Task to complete: Explain, in one to three sentences, why Congresswoman Elaine Luria calls it a great day to come together, according to her remarks in the article below on the Filipino Sailors highway marker.

Passage for review:
———
Photo By: Max Lonzanida
VIRIN: 220528-N-TG517-021
VIRGINIA BEACH --  Asian American and Pacific Islander Heritage month was celebrated on Saturday, May 28 with the unveiling of Virginia’s newest highway historical marker at the Philippine Cultural Center in Virginia Beach.

The marker honors the service of Filipino Sailors who served in the U.S. Navy.The unveiling and dedication attracted scores of dignitaries and guests from the Hampton Roads region, including many Filipinos who served in the U.S. Navy and members of their families. Saturday’s event was sponsored by The Council of United Filipino Organizations of Tidewater, Inc. (CUFOT), and the Filipino American National Historical Society-Hampton Roads Chapter (FANS-HR), with support from the Commonwealth of Virginia, City of Virginia Beach, and the Hampton Roads Naval Museum among others.

Congresswoman Elaine Luria, (D, VA-02) offered some remarks during the event. “Hampton Roads would not be what it is without the rich history and vibrant culture of the Navy and our Filipino community, and it is a great day to come together and celebrate these two institutions that have such an impact in our area,” Luria said in her remarks. “This long-awaited honor will recognize the service of countless Filipino and Filipino American men and women who have served and currently serve in the Navy.”
———
Given information:
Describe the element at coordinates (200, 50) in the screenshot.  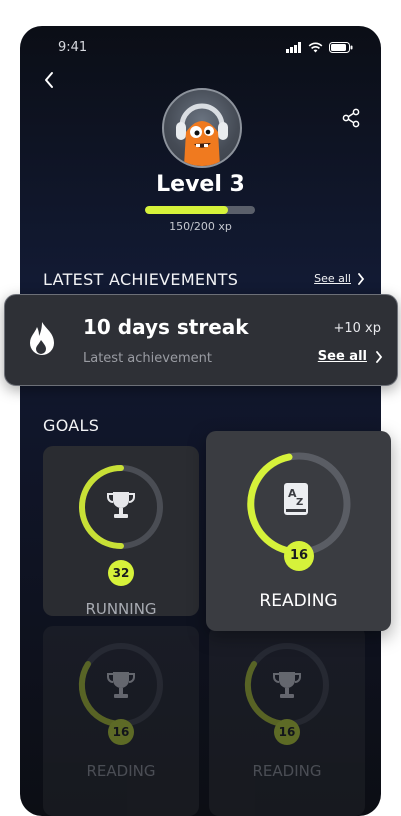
———
Answer to this problem: Luria says it is a great day to come together and celebrate the Navy and the Filipino community, two institutions that have such an impact on the Hampton Roads area. In her view, Hampton Roads would not be what it is without the rich history and vibrant culture of both.